A cura di Giuseppe Monno

La Chiesa è colonna e sostegno della verità
1Timoteo 3,15
Una mia risposta a un protestante riguardo l’autorità della Chiesa, in particolare come colonna e sostegno della verità:
Il testo greco di 1Timoteo 3,15 utilizza l’espressione “stýlos kaì hedraíōma” (colonna e sostegno).
Stýlos indica ciò che sostiene e rende visibile: una colonna che ha funzione attiva, esterna e pubblica. Non solo regge una struttura, ma la manifesta, la innalza e la rende riconoscibile. In senso metaforico, nel Nuovo Testamento il termine designa persone o realtà che sorreggono e rappresentano pubblicamente la comunità:
Galati 2,9: “Giacomo, Cefa e Giovanni, ritenuti colonne”, cioè figure portanti e rappresentative della Chiesa.
Apocalisse 3,12: “Lo farò colonna nel tempio del mio Dio”, immagine di stabilità, permanenza e onore.
Hedraíōma significa fondamento stabile, base solida, supporto che impedisce il cedimento. Deriva da “hedraíos” (saldo, fermo, incrollabile) e rimanda a ciò che assicura la stabilità nel tempo, con una funzione strutturale e interna.
San Paolo usa entrambi i termini perché insieme costruiscono un’immagine architettonica completa: Stýlos sostiene verso l’alto, è visibile, ha una funzione pubblica: rende manifesta la verità; Hedraíōma stabilizza dal basso, è invisibile ma essenziale: impedisce che la verità crolli o venga deformata. Ne consegue che, secondo san Paolo, la Chiesa è ciò che regge la verità, ciò che la rende stabile e visibile nel mondo. Essa non crea la verità, né la domina arbitrariamente; la espone e la preserva.

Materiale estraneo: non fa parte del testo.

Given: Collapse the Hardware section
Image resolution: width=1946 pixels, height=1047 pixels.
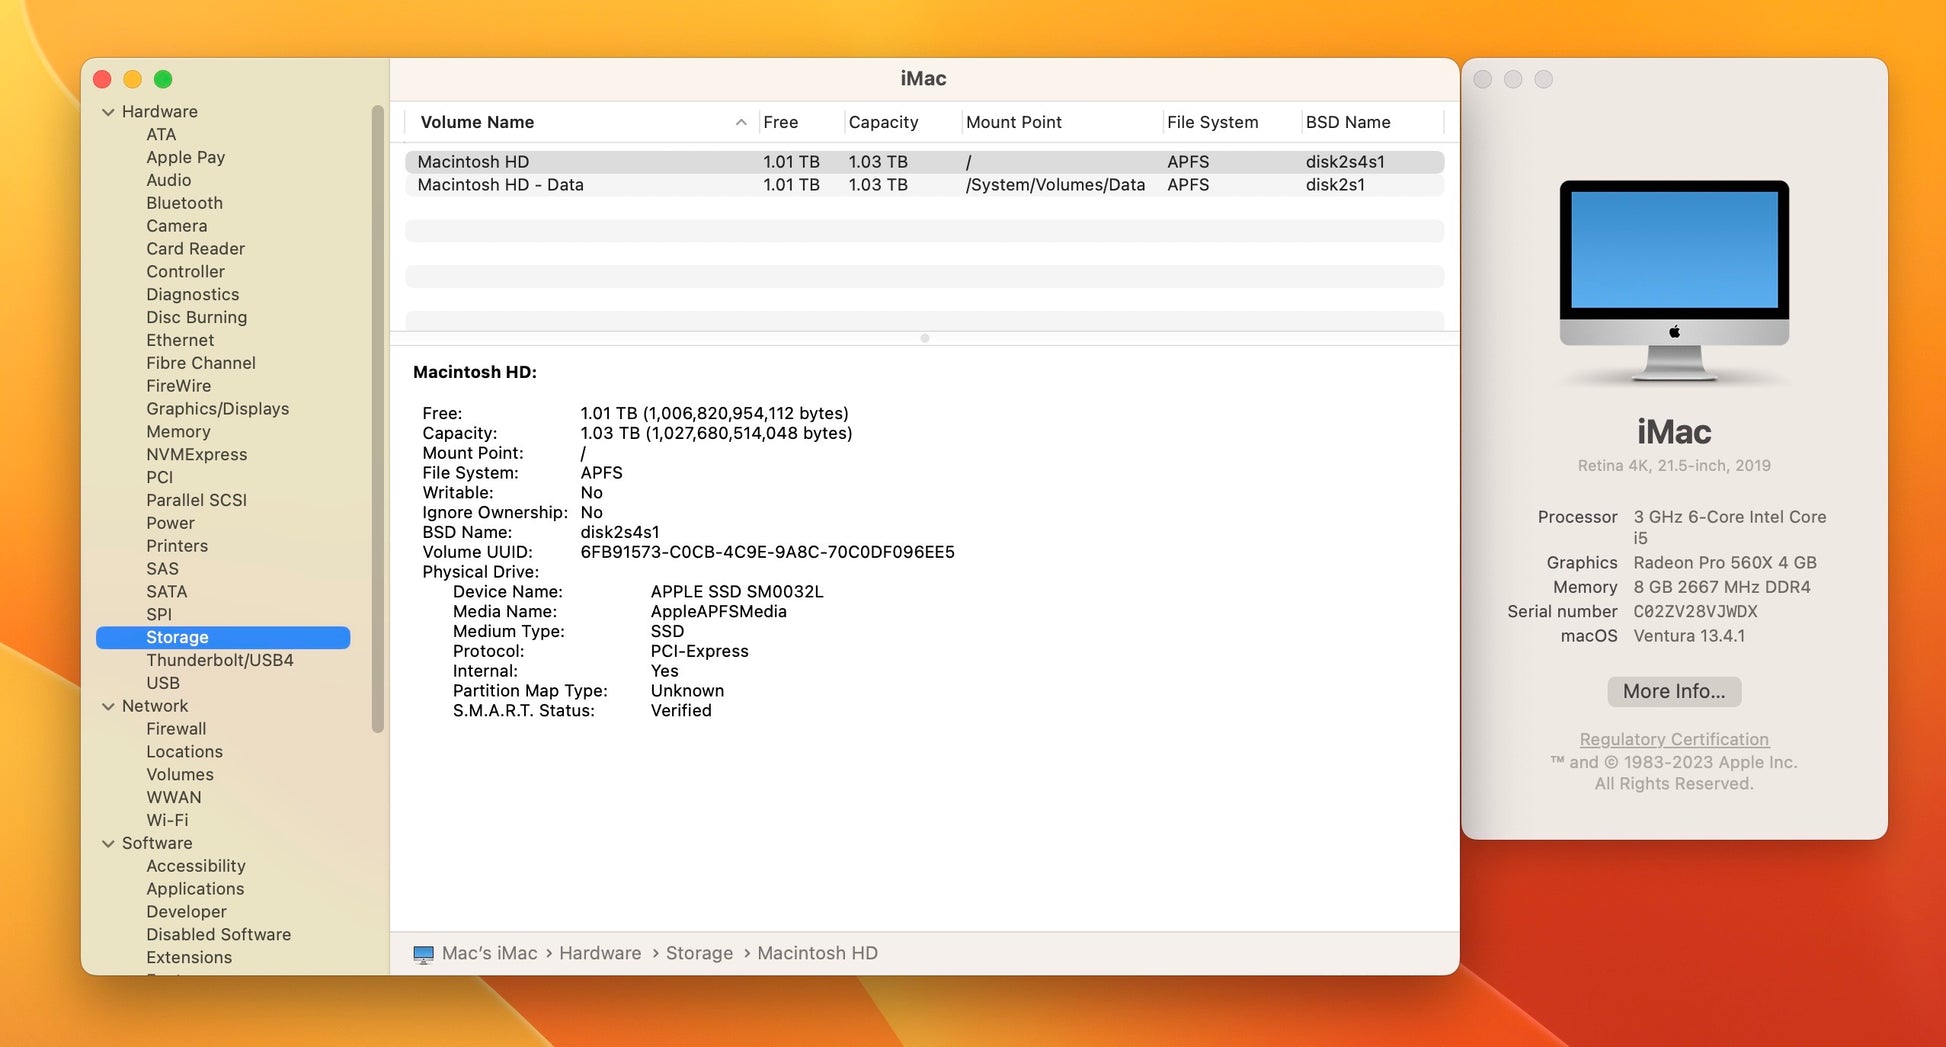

La Chiesa non è un’autorità arbitraria né un semplice contenitore, ma una struttura necessaria affinché la verità non crolli né scompaia dalla storia.
La Chiesa sostiene la verità, ma non si limita a “reggerla” come un contenitore neutro: è anche sacramento della verità, perché Gesù stesso l’ha fondata come suo Corpo visibile nel mondo. La Chiesa non inventa la verità: la riceve da Cristo. È custode e testimone, ma anche strumento attraverso cui la verità si rende presente nella storia.
La Chiesa non è la verità in senso assoluto (solo Dio è la verità), ma la Chiesa è il corpo visibile attraverso cui la verità di Cristo agisce. Gesù dice in Giovanni 14,6: “Io sono la via, la verità e la vita”. La Chiesa lo manifesta nel mondo: non è Dio stesso, ma è strada visibile che conduce alla verità. Una colonna sostiene un tetto: non è il tetto, ma permette che il tetto stia eretto. Allo stesso modo, la Chiesa sostiene e trasmette la verità, ma in quanto comunità e istituzione voluta da Cristo, diventa partecipazione alla verità stessa.